For the use case tests, ODIN utilized three different sample pharmaceutical form factors: a standard pill bottle, a standard bottle of a liquid medicine and a blister pack with a foil backing and Mylar cover. All of the tagged products were in motion during the tests, traveling at 15 feet, 25 feet or 75 feet per minute, based on suggested metrics from the pharmaceutical company representatives ODIN consulted prior to the testing.

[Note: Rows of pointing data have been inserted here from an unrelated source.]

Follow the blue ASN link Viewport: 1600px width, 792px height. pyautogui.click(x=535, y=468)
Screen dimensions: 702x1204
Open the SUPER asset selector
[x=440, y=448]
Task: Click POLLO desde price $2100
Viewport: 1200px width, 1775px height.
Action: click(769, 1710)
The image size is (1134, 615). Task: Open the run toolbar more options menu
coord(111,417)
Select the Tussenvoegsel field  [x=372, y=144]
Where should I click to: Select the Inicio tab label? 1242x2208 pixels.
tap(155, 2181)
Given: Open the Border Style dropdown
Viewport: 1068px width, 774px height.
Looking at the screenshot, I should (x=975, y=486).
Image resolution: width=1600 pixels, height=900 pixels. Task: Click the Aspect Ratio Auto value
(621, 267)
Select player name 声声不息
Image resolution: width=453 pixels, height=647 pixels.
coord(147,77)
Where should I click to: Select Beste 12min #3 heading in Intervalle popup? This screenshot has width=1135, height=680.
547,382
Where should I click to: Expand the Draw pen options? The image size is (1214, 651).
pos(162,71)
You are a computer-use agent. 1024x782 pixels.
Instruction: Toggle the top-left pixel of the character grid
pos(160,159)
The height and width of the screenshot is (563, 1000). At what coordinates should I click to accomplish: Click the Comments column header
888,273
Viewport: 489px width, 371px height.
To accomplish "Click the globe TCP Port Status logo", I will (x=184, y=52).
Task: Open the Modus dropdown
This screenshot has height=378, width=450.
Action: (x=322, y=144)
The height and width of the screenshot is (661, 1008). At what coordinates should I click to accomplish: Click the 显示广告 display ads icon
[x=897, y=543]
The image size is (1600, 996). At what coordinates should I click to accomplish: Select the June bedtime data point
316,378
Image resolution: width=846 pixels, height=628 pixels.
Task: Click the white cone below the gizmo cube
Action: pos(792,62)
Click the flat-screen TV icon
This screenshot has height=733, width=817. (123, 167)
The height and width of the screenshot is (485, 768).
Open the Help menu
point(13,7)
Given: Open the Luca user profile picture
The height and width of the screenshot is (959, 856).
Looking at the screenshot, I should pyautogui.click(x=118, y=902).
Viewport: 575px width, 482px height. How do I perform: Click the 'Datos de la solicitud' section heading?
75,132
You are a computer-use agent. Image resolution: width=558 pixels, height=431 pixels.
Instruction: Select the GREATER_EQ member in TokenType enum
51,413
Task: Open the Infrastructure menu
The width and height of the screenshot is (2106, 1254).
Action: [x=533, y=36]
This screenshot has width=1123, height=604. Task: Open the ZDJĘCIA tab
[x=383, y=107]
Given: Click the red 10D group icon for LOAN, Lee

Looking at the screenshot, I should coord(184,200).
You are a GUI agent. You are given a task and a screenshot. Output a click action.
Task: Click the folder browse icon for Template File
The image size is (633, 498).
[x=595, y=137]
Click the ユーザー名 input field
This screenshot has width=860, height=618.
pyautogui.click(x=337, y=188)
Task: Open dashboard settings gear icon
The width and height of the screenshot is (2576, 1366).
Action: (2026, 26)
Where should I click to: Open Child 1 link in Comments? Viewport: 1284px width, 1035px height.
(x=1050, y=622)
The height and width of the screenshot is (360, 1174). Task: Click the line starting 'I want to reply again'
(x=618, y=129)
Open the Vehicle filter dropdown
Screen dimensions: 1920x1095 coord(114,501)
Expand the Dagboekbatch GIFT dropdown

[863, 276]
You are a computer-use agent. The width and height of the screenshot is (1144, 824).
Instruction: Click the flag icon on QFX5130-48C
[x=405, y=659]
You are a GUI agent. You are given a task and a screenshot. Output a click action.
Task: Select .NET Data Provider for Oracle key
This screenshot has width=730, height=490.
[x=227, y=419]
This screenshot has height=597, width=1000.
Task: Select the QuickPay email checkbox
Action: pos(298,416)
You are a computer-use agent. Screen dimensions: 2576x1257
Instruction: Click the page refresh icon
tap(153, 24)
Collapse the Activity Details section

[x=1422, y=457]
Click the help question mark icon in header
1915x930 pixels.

The first use case was inline verification of tagged product moving down a conveyor. The second was item-to-case verification, in which ODIN attempted to
read both the closely packed
item-level tags inside cases (quantity of 48 per case), and the case tags, while the cases were moving through an interrogation
portal. The third use case was based on reading pallets of tagged items and cases moving through a portal
reader.
UHF tags performed well in only two of these use cases, Sweeney explains, whereas HF performed well in all three. The tests are based on hardware and tags available to end users today in production quantities, he notes.
In addition to putting tags through the three use-case tests, ODIN ran 100 samples of each tag model through five different
RFID performance tests, carried out on static tags in a lab environment. The company measured read distance, or how the strength of this link changed as the distance between the tag and
interrogator grew; how the
orientation of the tag to the interrogator's
antenna affected the tag being successfully read; how nearby materials (such as metal and conductive liquids) affected read rates; the speed at which the tag could be encoded; and the tag quality, or how consistently each 100-tag sample performed.
According to ODIN, measuring the
tag's orientation sensitivity to the antenna is especially important, because distributors and other supply chain partners may not have control over the orientation of tags on bottles of drugs cased and enclosed on a pallet transported through the supply chain.
ODIN is selling the report through its
Web site store for $395. The report details how each test was conducted and how tags of each
frequency fared. Sweeney says that while HF is the clear winner today, "that might change as innovations [in tag design and capability] come to market. HF is an older technology," he says, "but there have been more innovations in UHF technology in recent years that allow more capabilities than [UHF] used to have."